== Data supplied

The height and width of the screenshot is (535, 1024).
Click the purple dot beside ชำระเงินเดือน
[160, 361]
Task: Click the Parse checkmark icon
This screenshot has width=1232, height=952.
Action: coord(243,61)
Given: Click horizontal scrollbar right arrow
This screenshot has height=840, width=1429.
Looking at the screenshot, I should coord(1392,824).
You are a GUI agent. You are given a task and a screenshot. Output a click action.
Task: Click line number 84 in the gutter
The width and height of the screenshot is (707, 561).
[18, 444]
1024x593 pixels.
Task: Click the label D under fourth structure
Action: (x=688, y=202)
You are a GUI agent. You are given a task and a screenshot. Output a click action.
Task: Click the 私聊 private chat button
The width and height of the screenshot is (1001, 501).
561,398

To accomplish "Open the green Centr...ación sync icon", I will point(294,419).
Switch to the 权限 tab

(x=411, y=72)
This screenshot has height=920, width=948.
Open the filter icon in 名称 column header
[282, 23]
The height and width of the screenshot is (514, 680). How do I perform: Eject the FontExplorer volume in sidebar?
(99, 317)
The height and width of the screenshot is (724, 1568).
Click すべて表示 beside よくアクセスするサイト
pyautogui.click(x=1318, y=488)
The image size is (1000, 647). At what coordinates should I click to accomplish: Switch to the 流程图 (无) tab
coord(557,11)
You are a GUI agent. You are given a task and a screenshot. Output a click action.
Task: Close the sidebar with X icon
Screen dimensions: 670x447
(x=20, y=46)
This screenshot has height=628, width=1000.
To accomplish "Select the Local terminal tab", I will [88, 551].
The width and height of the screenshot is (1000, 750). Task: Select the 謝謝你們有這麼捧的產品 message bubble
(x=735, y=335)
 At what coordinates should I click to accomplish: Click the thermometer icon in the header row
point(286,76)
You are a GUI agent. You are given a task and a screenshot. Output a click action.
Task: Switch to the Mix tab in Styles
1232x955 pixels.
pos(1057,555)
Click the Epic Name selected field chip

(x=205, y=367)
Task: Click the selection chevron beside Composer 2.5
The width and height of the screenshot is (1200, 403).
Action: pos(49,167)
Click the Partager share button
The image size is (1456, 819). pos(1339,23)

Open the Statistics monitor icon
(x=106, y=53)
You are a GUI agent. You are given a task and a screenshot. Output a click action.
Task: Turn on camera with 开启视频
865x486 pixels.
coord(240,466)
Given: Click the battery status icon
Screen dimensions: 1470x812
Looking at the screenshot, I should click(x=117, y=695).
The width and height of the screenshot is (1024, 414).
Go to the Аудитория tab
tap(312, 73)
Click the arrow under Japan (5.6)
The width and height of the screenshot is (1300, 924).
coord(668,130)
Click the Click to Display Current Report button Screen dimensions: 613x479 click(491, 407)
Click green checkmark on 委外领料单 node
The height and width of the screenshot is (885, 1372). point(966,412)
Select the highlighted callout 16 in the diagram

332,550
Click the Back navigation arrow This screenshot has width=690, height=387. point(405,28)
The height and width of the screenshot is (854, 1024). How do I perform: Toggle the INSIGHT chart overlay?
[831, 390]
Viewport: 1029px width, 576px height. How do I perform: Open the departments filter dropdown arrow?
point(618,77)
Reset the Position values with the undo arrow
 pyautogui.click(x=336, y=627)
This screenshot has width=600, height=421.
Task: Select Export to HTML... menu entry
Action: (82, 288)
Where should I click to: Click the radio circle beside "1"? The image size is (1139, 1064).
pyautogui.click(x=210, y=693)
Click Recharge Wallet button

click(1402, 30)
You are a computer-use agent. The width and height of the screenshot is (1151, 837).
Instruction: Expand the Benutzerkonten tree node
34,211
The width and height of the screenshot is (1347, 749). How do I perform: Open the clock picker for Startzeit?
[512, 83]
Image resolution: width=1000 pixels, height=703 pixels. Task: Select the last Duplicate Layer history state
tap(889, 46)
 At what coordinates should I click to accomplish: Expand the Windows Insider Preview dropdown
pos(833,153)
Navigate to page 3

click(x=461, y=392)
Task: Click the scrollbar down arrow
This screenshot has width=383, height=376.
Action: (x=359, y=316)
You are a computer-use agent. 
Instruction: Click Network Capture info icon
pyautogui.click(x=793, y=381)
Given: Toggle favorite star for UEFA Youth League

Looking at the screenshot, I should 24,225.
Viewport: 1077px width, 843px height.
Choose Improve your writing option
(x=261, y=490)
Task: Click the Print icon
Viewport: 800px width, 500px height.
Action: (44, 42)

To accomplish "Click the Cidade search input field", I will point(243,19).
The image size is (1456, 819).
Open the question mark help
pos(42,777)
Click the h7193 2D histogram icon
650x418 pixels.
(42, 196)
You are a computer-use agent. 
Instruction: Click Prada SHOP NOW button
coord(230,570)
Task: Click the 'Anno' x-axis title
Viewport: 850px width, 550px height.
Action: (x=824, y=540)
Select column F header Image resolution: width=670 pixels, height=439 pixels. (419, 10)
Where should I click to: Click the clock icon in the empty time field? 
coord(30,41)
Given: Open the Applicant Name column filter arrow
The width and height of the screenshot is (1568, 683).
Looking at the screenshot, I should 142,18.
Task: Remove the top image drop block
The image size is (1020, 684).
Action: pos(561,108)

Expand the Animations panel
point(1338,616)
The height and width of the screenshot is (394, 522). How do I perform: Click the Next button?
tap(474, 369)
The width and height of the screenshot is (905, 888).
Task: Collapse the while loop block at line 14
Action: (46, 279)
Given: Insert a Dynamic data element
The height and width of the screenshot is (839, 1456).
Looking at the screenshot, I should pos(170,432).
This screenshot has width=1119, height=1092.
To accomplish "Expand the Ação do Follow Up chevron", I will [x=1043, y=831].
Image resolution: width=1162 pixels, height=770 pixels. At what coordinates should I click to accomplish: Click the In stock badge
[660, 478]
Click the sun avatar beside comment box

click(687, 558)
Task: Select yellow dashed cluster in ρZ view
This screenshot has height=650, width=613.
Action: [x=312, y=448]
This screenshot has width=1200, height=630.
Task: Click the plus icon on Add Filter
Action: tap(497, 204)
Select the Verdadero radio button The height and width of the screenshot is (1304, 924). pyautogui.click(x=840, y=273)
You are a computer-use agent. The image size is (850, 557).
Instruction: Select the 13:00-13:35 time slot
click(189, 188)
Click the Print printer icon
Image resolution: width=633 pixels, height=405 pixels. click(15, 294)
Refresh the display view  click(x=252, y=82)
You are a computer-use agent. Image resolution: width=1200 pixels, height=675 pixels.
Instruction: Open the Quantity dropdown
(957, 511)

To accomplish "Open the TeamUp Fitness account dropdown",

====

Print out the data exactly once more.

> Completed task:
The height and width of the screenshot is (535, 1024).
Click the purple dot beside ชำระเงินเดือน
[160, 361]
Task: Click the Parse checkmark icon
This screenshot has width=1232, height=952.
Action: coord(243,61)
Given: Click horizontal scrollbar right arrow
This screenshot has height=840, width=1429.
Looking at the screenshot, I should coord(1392,824).
You are a GUI agent. You are given a task and a screenshot. Output a click action.
Task: Click line number 84 in the gutter
The width and height of the screenshot is (707, 561).
[18, 444]
1024x593 pixels.
Task: Click the label D under fourth structure
Action: (x=688, y=202)
You are a GUI agent. You are given a task and a screenshot. Output a click action.
Task: Click the 私聊 private chat button
The width and height of the screenshot is (1001, 501).
561,398

To accomplish "Open the green Centr...ación sync icon", I will point(294,419).
Switch to the 权限 tab

(x=411, y=72)
This screenshot has height=920, width=948.
Open the filter icon in 名称 column header
[282, 23]
The height and width of the screenshot is (514, 680). How do I perform: Eject the FontExplorer volume in sidebar?
(99, 317)
The height and width of the screenshot is (724, 1568).
Click すべて表示 beside よくアクセスするサイト
pyautogui.click(x=1318, y=488)
The image size is (1000, 647). At what coordinates should I click to accomplish: Switch to the 流程图 (无) tab
coord(557,11)
You are a GUI agent. You are given a task and a screenshot. Output a click action.
Task: Close the sidebar with X icon
Screen dimensions: 670x447
(x=20, y=46)
This screenshot has height=628, width=1000.
To accomplish "Select the Local terminal tab", I will [88, 551].
The width and height of the screenshot is (1000, 750). Task: Select the 謝謝你們有這麼捧的產品 message bubble
(x=735, y=335)
 At what coordinates should I click to accomplish: Click the thermometer icon in the header row
point(286,76)
You are a GUI agent. You are given a task and a screenshot. Output a click action.
Task: Switch to the Mix tab in Styles
1232x955 pixels.
pos(1057,555)
Click the Epic Name selected field chip

(x=205, y=367)
Task: Click the selection chevron beside Composer 2.5
The width and height of the screenshot is (1200, 403).
Action: pos(49,167)
Click the Partager share button
The image size is (1456, 819). pos(1339,23)

Open the Statistics monitor icon
(x=106, y=53)
You are a GUI agent. You are given a task and a screenshot. Output a click action.
Task: Turn on camera with 开启视频
865x486 pixels.
coord(240,466)
Given: Click the battery status icon
Screen dimensions: 1470x812
Looking at the screenshot, I should click(x=117, y=695).
The width and height of the screenshot is (1024, 414).
Go to the Аудитория tab
tap(312, 73)
Click the arrow under Japan (5.6)
The width and height of the screenshot is (1300, 924).
coord(668,130)
Click the Click to Display Current Report button Screen dimensions: 613x479 click(491, 407)
Click green checkmark on 委外领料单 node
The height and width of the screenshot is (885, 1372). point(966,412)
Select the highlighted callout 16 in the diagram

332,550
Click the Back navigation arrow This screenshot has width=690, height=387. point(405,28)
The height and width of the screenshot is (854, 1024). How do I perform: Toggle the INSIGHT chart overlay?
[831, 390]
Viewport: 1029px width, 576px height. How do I perform: Open the departments filter dropdown arrow?
point(618,77)
Reset the Position values with the undo arrow
 pyautogui.click(x=336, y=627)
This screenshot has width=600, height=421.
Task: Select Export to HTML... menu entry
Action: (82, 288)
Where should I click to: Click the radio circle beside "1"? The image size is (1139, 1064).
pyautogui.click(x=210, y=693)
Click Recharge Wallet button

click(1402, 30)
You are a computer-use agent. The width and height of the screenshot is (1151, 837).
Instruction: Expand the Benutzerkonten tree node
34,211
The width and height of the screenshot is (1347, 749). How do I perform: Open the clock picker for Startzeit?
[512, 83]
Image resolution: width=1000 pixels, height=703 pixels. Task: Select the last Duplicate Layer history state
tap(889, 46)
 At what coordinates should I click to accomplish: Expand the Windows Insider Preview dropdown
pos(833,153)
Navigate to page 3

click(x=461, y=392)
Task: Click the scrollbar down arrow
This screenshot has width=383, height=376.
Action: (x=359, y=316)
You are a computer-use agent. 
Instruction: Click Network Capture info icon
pyautogui.click(x=793, y=381)
Given: Toggle favorite star for UEFA Youth League

Looking at the screenshot, I should 24,225.
Viewport: 1077px width, 843px height.
Choose Improve your writing option
(x=261, y=490)
Task: Click the Print icon
Viewport: 800px width, 500px height.
Action: (44, 42)

To accomplish "Click the Cidade search input field", I will point(243,19).
The image size is (1456, 819).
Open the question mark help
pos(42,777)
Click the h7193 2D histogram icon
650x418 pixels.
(42, 196)
You are a computer-use agent. 
Instruction: Click Prada SHOP NOW button
coord(230,570)
Task: Click the 'Anno' x-axis title
Viewport: 850px width, 550px height.
Action: (x=824, y=540)
Select column F header Image resolution: width=670 pixels, height=439 pixels. (419, 10)
Where should I click to: Click the clock icon in the empty time field? 
coord(30,41)
Given: Open the Applicant Name column filter arrow
The width and height of the screenshot is (1568, 683).
Looking at the screenshot, I should 142,18.
Task: Remove the top image drop block
The image size is (1020, 684).
Action: pos(561,108)

Expand the Animations panel
point(1338,616)
The height and width of the screenshot is (394, 522). How do I perform: Click the Next button?
tap(474, 369)
The width and height of the screenshot is (905, 888).
Task: Collapse the while loop block at line 14
Action: (46, 279)
Given: Insert a Dynamic data element
The height and width of the screenshot is (839, 1456).
Looking at the screenshot, I should pos(170,432).
This screenshot has width=1119, height=1092.
To accomplish "Expand the Ação do Follow Up chevron", I will [x=1043, y=831].
Image resolution: width=1162 pixels, height=770 pixels. At what coordinates should I click to accomplish: Click the In stock badge
[660, 478]
Click the sun avatar beside comment box

click(687, 558)
Task: Select yellow dashed cluster in ρZ view
This screenshot has height=650, width=613.
Action: [x=312, y=448]
This screenshot has width=1200, height=630.
Task: Click the plus icon on Add Filter
Action: tap(497, 204)
Select the Verdadero radio button The height and width of the screenshot is (1304, 924). pyautogui.click(x=840, y=273)
You are a computer-use agent. The image size is (850, 557).
Instruction: Select the 13:00-13:35 time slot
click(189, 188)
Click the Print printer icon
Image resolution: width=633 pixels, height=405 pixels. click(15, 294)
Refresh the display view  click(x=252, y=82)
You are a computer-use agent. Image resolution: width=1200 pixels, height=675 pixels.
Instruction: Open the Quantity dropdown
(957, 511)

To accomplish "Open the TeamUp Fitness account dropdown",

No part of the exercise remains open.